Quote exactly, and only, the lines of the material below from the line with "Given: Favorite Ghost" through the line with "Screen dimensions: 823x607".

(Data for this task begins)

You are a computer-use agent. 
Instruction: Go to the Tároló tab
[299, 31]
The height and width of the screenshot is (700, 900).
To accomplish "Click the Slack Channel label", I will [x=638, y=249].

(Data for this task ends)
(Data for this task begins)

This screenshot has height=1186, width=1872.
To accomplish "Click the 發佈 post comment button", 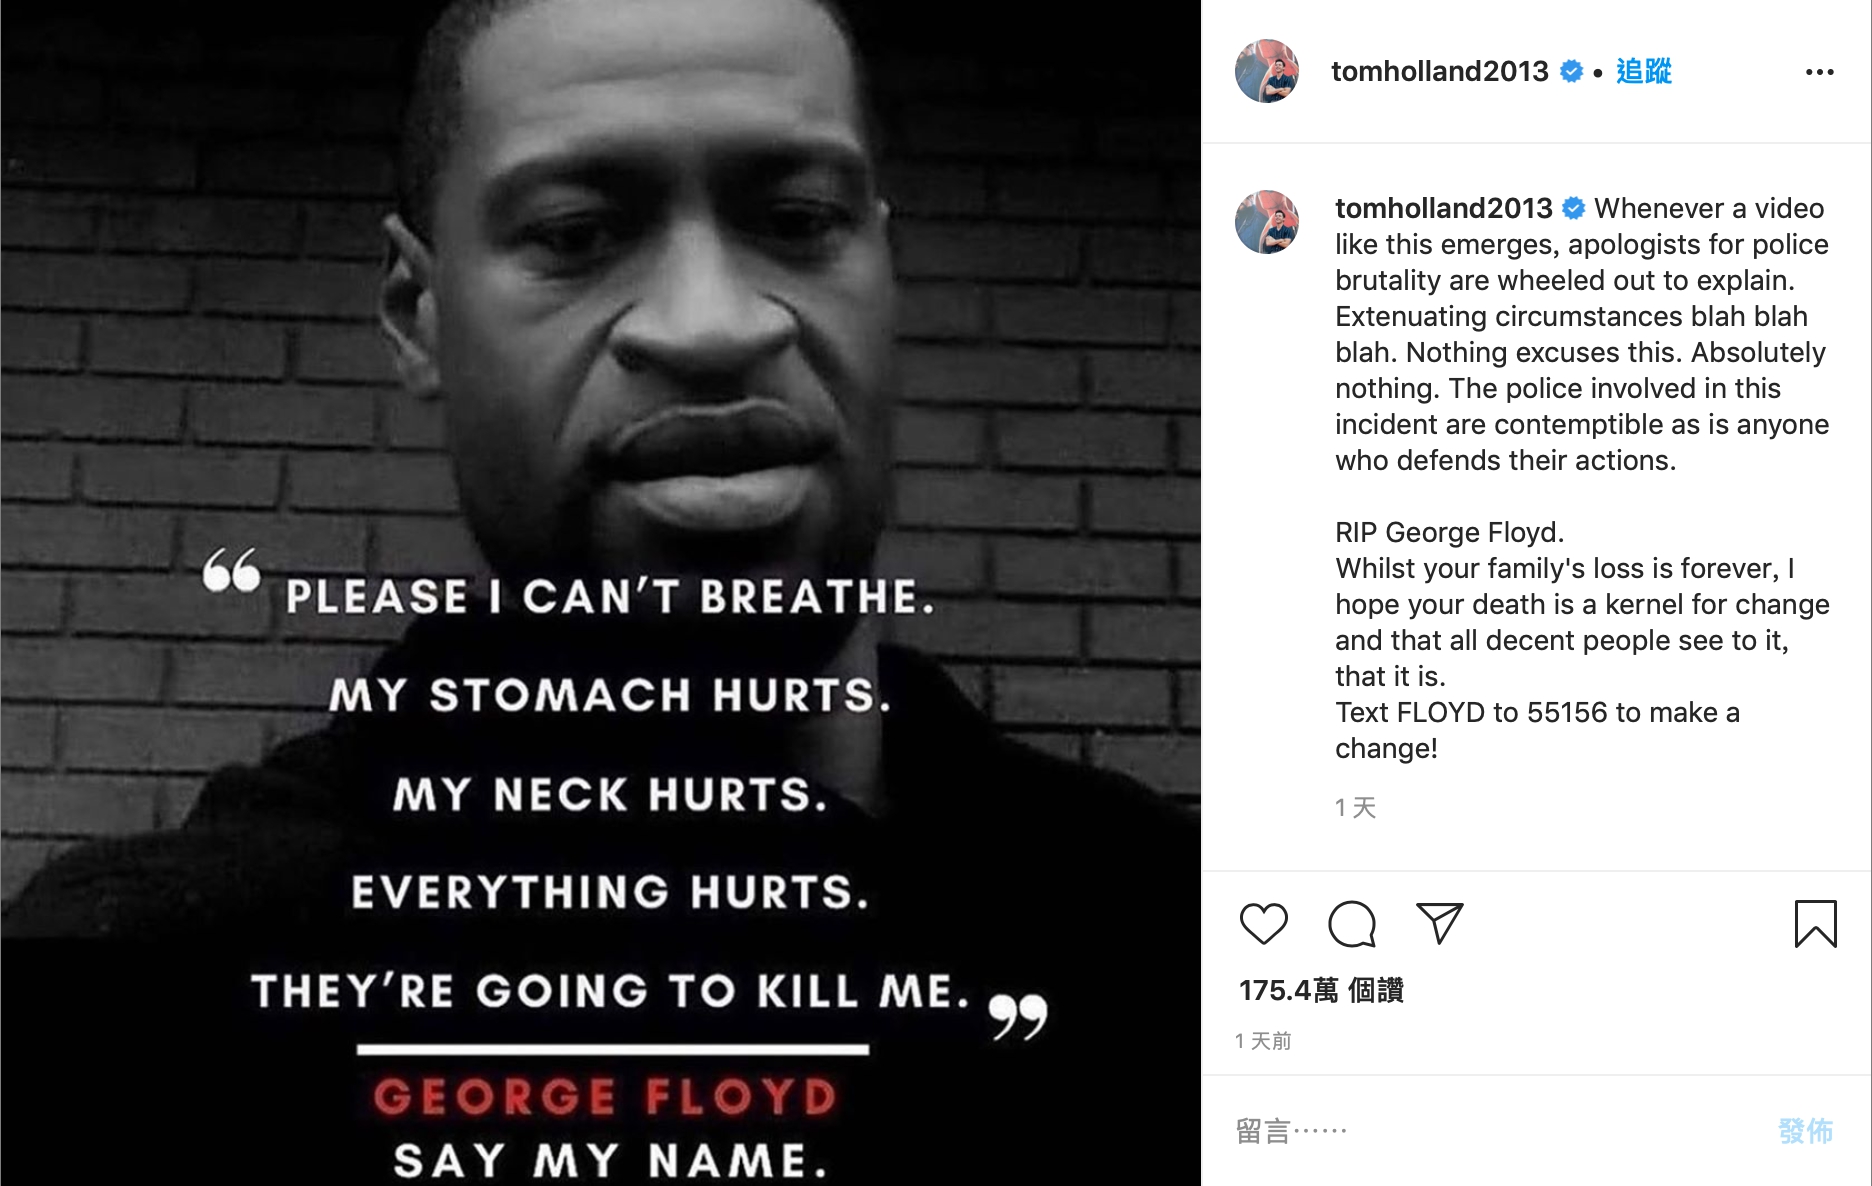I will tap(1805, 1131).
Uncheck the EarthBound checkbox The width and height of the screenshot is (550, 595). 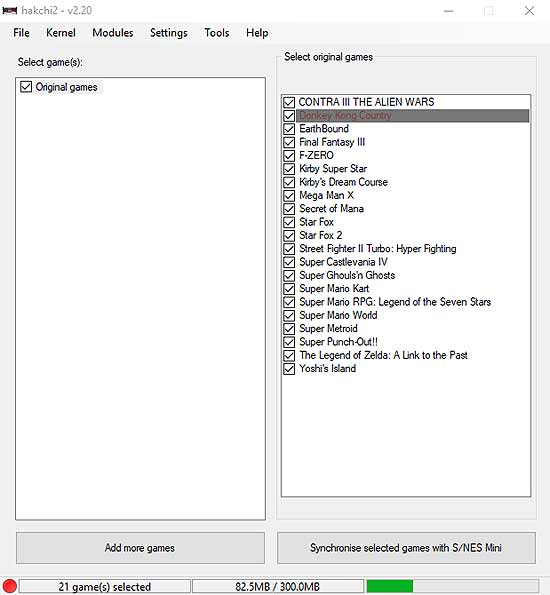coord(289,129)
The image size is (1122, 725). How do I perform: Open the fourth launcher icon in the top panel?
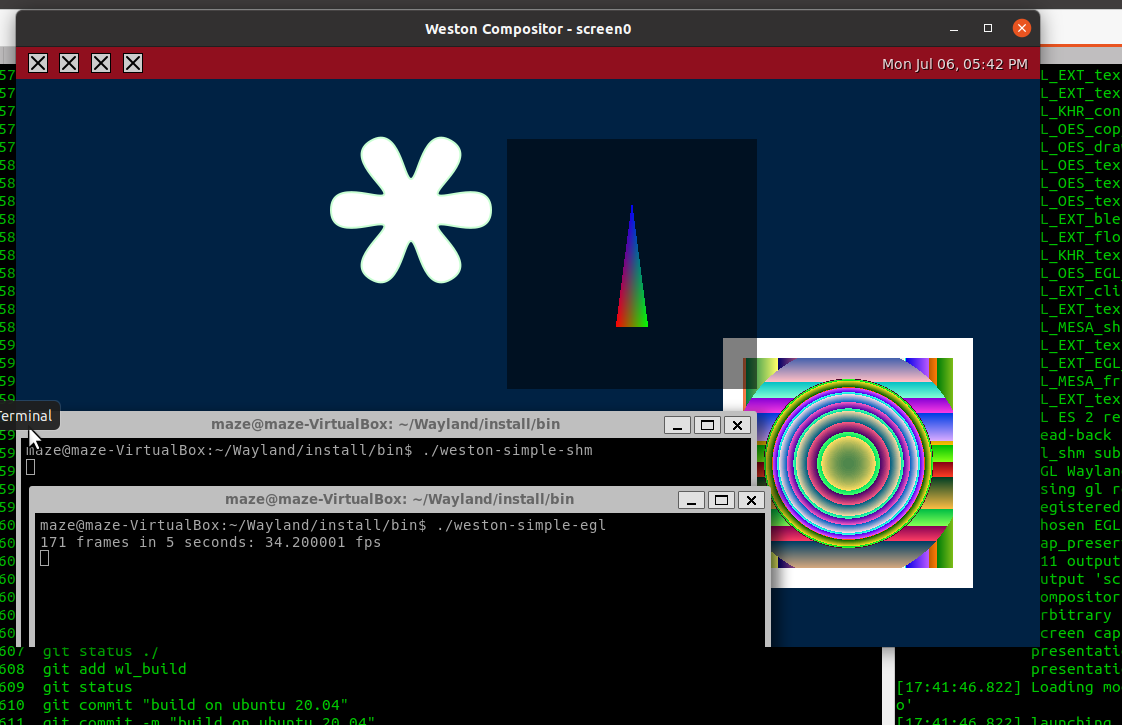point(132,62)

(Data for this task ends)
(Data for this task begins)

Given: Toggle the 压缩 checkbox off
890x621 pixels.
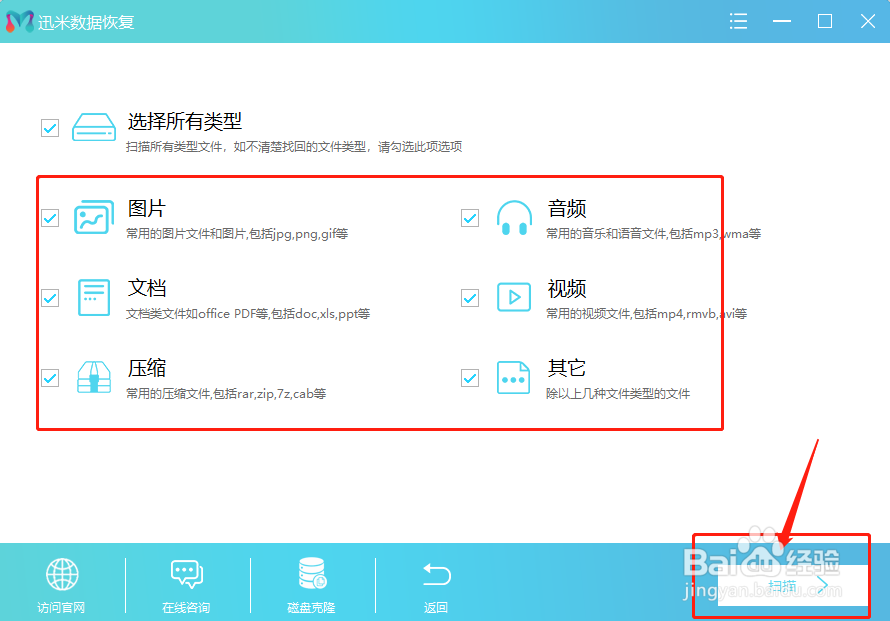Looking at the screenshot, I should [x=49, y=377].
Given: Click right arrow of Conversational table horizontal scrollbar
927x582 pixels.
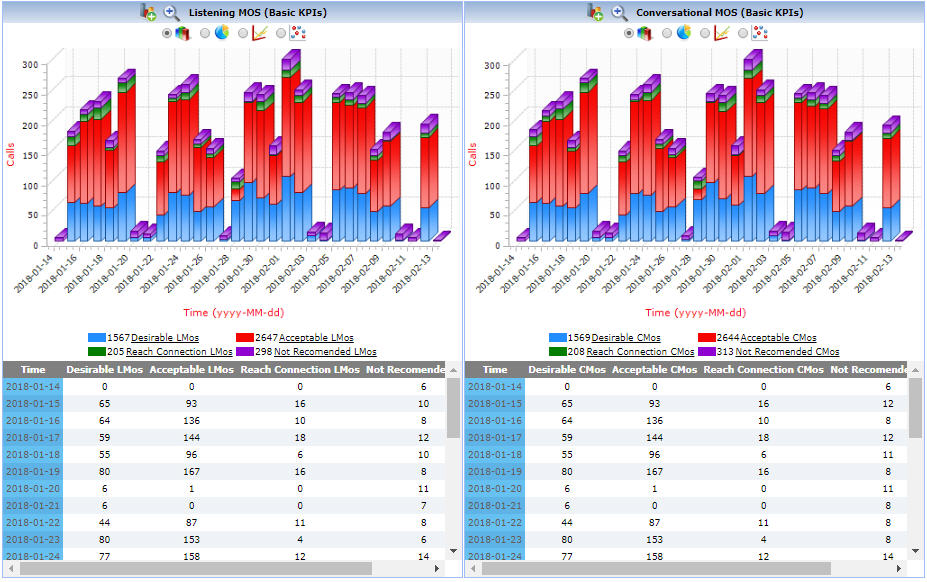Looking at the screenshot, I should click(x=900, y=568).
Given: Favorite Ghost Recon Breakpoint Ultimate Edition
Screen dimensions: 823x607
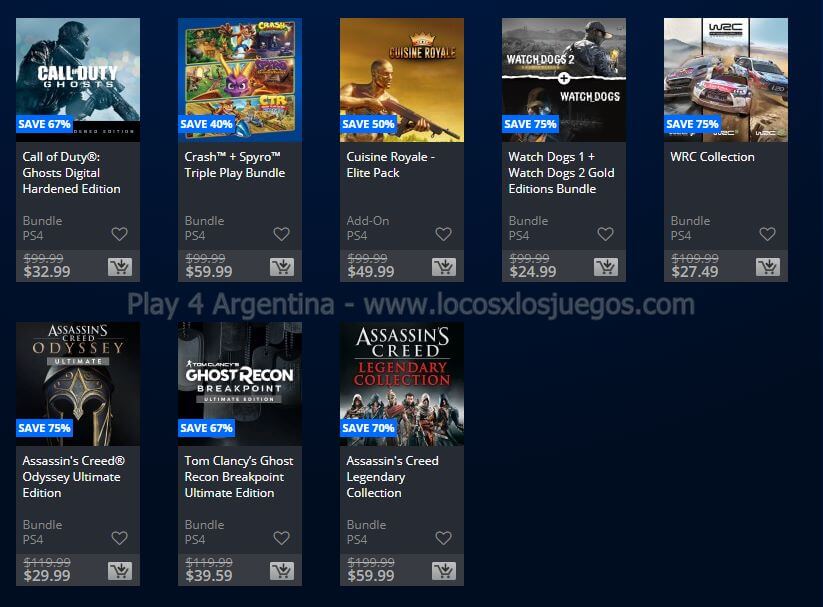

(Data for this task ends)

## Task answer
Given: Favorite Ghost Recon Breakpoint Ultimate Edition
Screen dimensions: 823x607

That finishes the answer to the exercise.